Há alguns quilômetros dali, Pedro Muylaert, o Pepê, vive situação diferente. Morando na França, também um dos países mais afetados pelo coronavírus e que, assim como a Espanha, decretou lockdown total, Pepê mora em uma espécie de condomínio, onde pode continuar treinando com seu cavalo, mesmo em quarentena. No entanto, ele entende a situação mundial e mandou mandou um vídeo, se solidarizando com os outros atletas. Confira abaixo. 

E no Brasil?

A situação do coronavírus no Brasil também é preocupante, mas não foi decretado lockdown. A orientação é para que as pessoas fiquem em casa, mas não há proibição para sair. Morando em São Paulo há três anos, Bernardo Braga Albuquerque, promessa do hipismo de apenas 19 anos, tem conseguido treinar um pouco, mas longe do ideal.

“É um esporte que, como tem um animal vivo ali, você precisa trabalhar ele todo dia. Então estamos aproveitando esse tempo para trabalhar mais a parte respiratória dos cavalos e tentar fazer com que eles percam o menos de forma possível. É difícil quando a gente fica sem uma meta, sem saber quando vamos poder voltar…”, contou ao OTD o vice-campeão sul-americano de júnior. 
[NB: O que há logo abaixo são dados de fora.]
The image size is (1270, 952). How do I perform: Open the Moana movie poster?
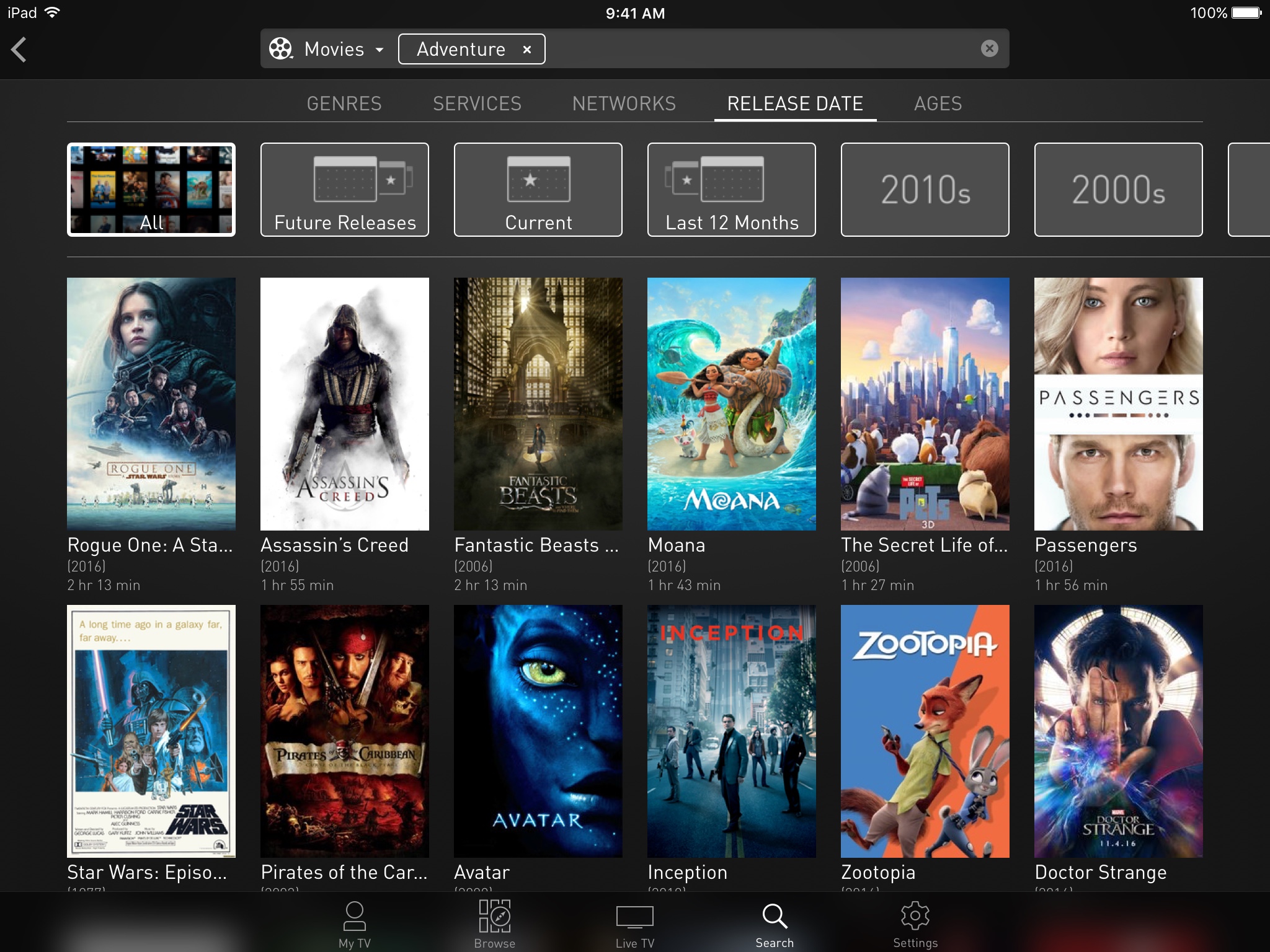pos(732,403)
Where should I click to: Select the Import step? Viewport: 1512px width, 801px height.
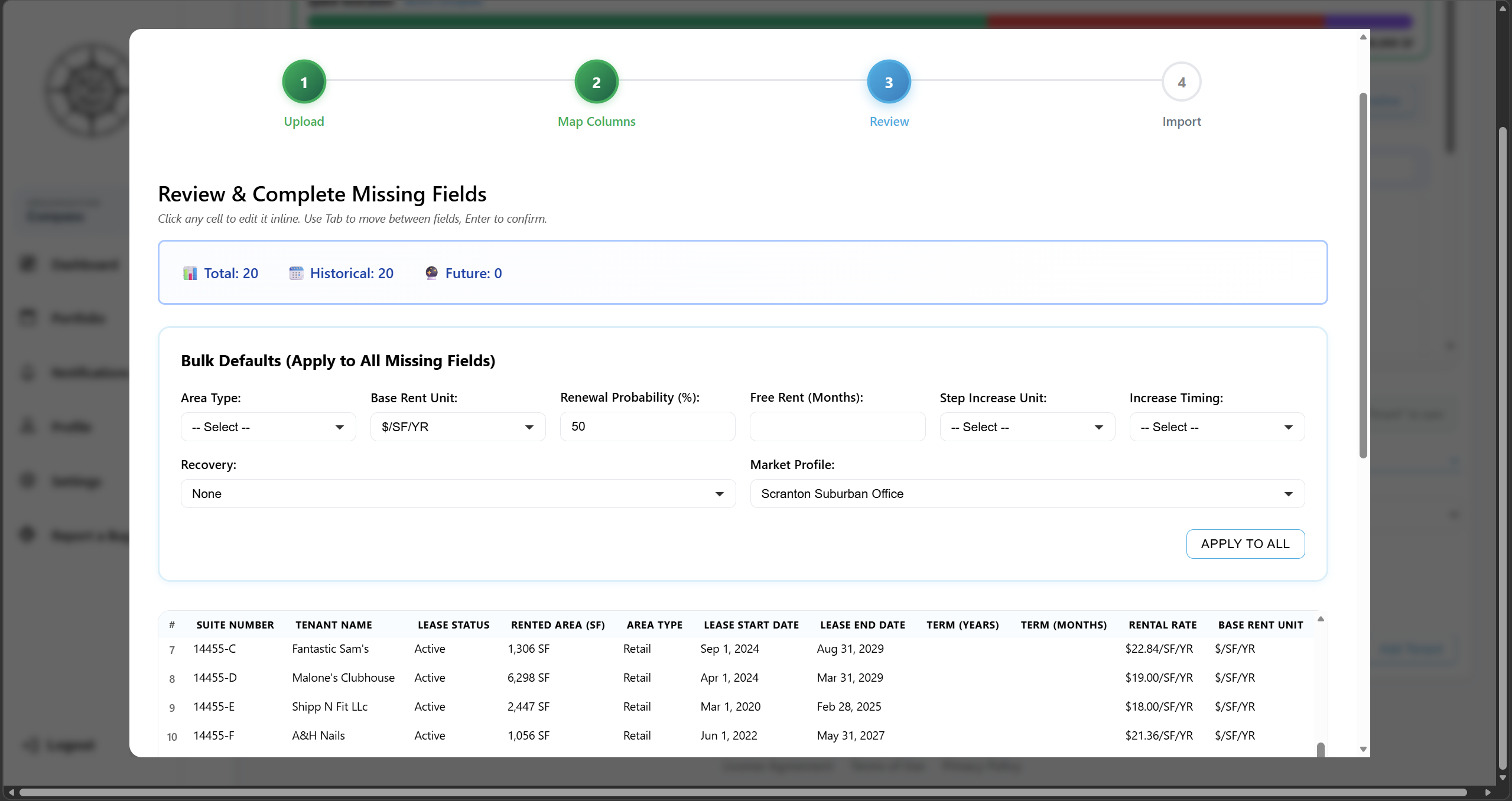click(x=1181, y=81)
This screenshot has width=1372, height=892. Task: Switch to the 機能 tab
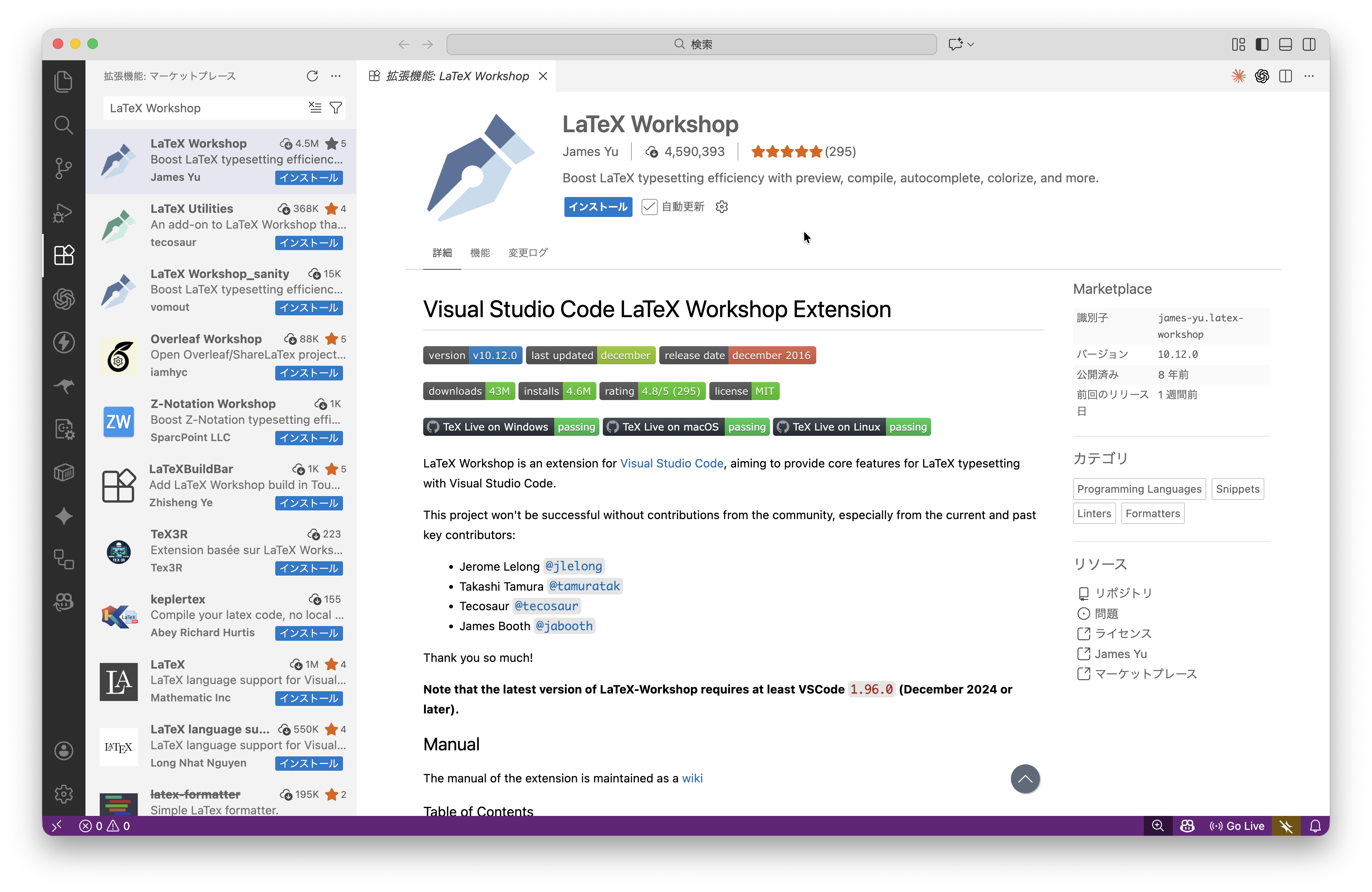point(480,252)
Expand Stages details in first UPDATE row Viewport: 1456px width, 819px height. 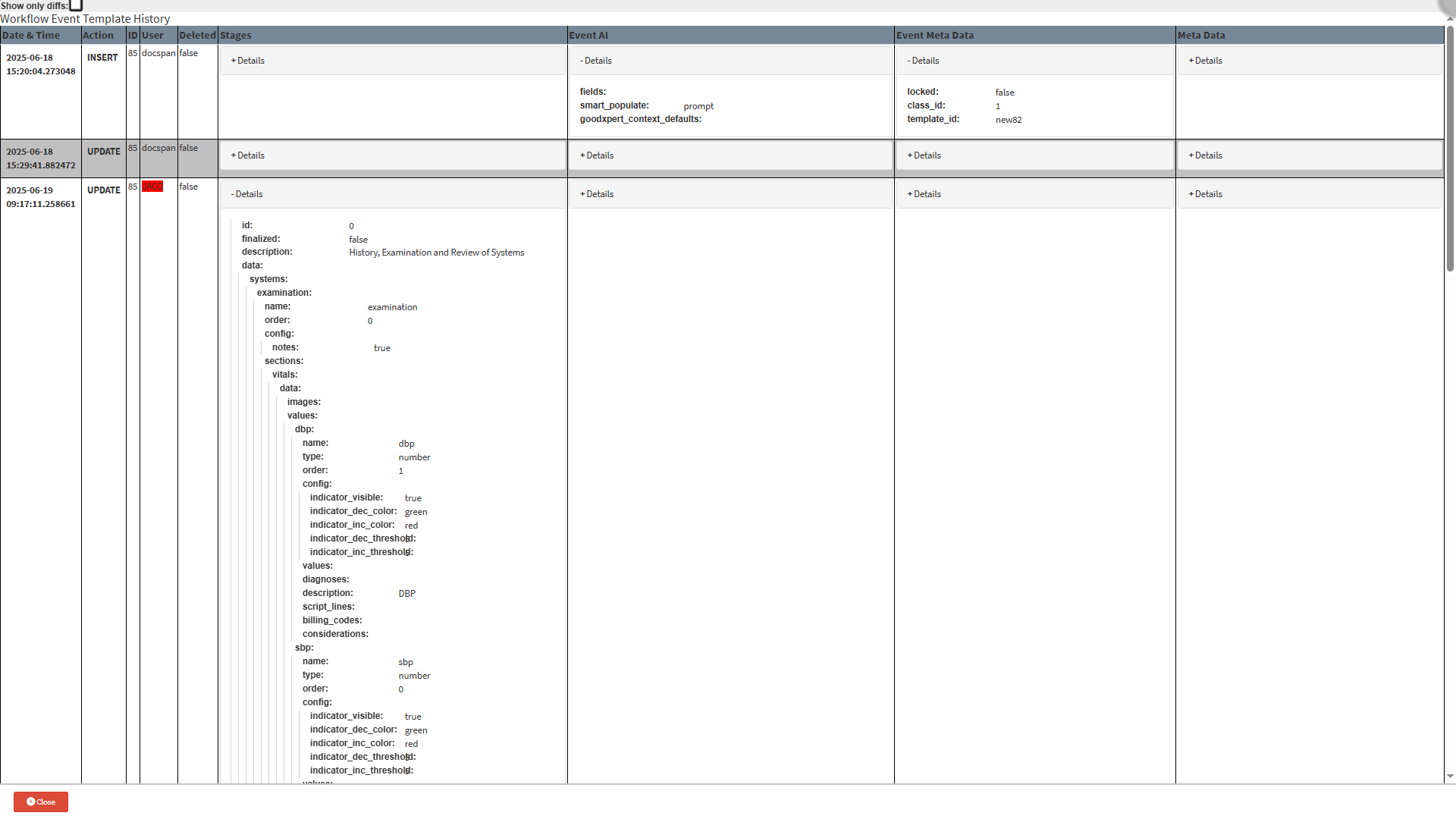(248, 155)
E para tentar se manter em forma também, fisicamente e mentalmente, durante a quarentena, Bernardo vem usando algumas estratégias. “A gente geralmente tem três finais de semana por mês com prova. Então imagina você de quinta a domingo, fazendo prova, com exigência de tempo, de traçado… O que eu tenho feito é, por exemplo, tirar os estribos que a gente usa para cavalgar para fazer mais força e fortalecer as pernas”.

Bernardo Braga Albuquerque - Hipismo - Cavalo - Coronavírus
Bernardo Albuquerque em ação (Foto: Gabi Lutz/Sociedade Hípica Paulista)

“E tem que pensar que uma hora vai ficar tudo normal e que quando isso acontecer, a gente tem que estar pronto. Não é fácil, mas não tem jeito. Eu sou atleta e vivo disso. Então preciso estar com a cabeça no lugar e pronto a qualquer momento”, completou.

Quando a quarentena acabar e a situação normalizar, todos estimam um período de pelo menos dois meses para que os cavalos estejam em forma como estavam antes da pandemia de coronavírus. A Federação Internacional de Hipismo (FEI), inclusive, definiu que uma competição 5 estrelas, o maior nível da modalidade, só pode ser marcada com três meses de antecedência. 

Por isso, para Pedro Veniss, Pepê Muylaert, Bernardo Albuquerque e todos os outros cavaleiros e amazonas e seus cavalos, só resta esperar.